■ DOCUMENT EXCERPT
Regulations Won’t Stop People From Helping

By J1 Reporter Bailey Kollasch

The need for volunteers has never been more important than it has been this year, but the restrictions on popular volunteer sites because of COVID-19 complicates the matter. Particularly for the National Honor Society (NHS) candidates who had yet to fulfill their volunteer requirement of 15 hours for a single association during their high school years by Oct. 1.

NHS membership is an honor bestowed on students who thoroughly demonstrate the society’s four pillars: scholarship, leadership, service, and character. After being carefully selected for their 3.8 GPA and good character, determined during a faculty meeting, the students are sent a candidate form asking about their acts of leadership and service in high school. Once the forms are sent in, the Marian girls accepted into NHS are acknowledged as the academic leaders of the school.

■ THE PROBLEM
What are the four pillars of the National Honor Society named in the article about volunteering during COVID-19?

■ Collected data
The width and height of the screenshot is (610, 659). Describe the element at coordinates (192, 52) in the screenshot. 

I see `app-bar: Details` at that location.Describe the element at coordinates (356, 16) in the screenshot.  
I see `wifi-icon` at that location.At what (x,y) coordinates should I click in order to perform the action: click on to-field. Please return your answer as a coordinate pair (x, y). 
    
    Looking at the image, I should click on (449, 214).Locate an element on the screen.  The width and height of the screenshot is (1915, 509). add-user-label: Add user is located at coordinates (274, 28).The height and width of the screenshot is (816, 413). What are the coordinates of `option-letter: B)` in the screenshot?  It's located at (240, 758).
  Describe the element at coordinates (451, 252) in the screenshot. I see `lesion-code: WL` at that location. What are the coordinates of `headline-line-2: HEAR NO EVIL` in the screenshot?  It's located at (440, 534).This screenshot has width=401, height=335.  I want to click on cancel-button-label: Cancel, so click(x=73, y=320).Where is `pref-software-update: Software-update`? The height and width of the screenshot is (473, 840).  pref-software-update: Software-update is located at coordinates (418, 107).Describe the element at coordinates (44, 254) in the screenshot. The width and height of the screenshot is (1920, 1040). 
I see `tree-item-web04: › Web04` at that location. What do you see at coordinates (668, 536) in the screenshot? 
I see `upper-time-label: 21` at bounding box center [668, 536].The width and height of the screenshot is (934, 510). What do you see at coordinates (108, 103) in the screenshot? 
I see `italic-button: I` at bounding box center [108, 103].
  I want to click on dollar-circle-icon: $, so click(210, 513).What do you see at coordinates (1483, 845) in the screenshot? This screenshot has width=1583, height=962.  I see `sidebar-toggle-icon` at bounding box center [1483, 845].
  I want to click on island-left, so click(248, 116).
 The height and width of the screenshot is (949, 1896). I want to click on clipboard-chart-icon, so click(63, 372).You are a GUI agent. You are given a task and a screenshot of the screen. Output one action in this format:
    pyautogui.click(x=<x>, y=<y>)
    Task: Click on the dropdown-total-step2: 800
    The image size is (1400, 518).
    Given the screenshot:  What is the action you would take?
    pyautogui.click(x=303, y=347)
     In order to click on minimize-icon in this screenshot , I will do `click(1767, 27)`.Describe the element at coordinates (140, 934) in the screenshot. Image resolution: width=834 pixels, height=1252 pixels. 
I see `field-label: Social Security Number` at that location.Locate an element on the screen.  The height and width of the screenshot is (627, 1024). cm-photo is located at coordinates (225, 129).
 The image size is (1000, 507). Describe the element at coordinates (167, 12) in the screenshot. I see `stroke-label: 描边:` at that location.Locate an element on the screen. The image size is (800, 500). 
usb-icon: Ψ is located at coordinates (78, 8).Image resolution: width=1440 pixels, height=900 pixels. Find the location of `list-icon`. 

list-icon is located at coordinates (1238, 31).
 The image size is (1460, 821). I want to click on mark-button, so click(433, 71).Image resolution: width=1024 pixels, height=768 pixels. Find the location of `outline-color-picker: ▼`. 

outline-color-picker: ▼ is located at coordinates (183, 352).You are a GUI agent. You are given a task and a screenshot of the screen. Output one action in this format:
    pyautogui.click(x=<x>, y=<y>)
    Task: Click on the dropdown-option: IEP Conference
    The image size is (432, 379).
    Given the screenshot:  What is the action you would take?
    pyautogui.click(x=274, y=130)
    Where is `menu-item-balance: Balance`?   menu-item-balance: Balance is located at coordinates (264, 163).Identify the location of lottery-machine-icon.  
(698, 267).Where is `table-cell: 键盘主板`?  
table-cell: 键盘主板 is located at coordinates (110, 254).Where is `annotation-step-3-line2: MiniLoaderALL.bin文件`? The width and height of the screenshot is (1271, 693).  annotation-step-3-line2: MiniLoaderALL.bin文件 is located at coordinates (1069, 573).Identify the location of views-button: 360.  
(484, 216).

■ ANSWER BOX
Scholarship, leadership, service, and character.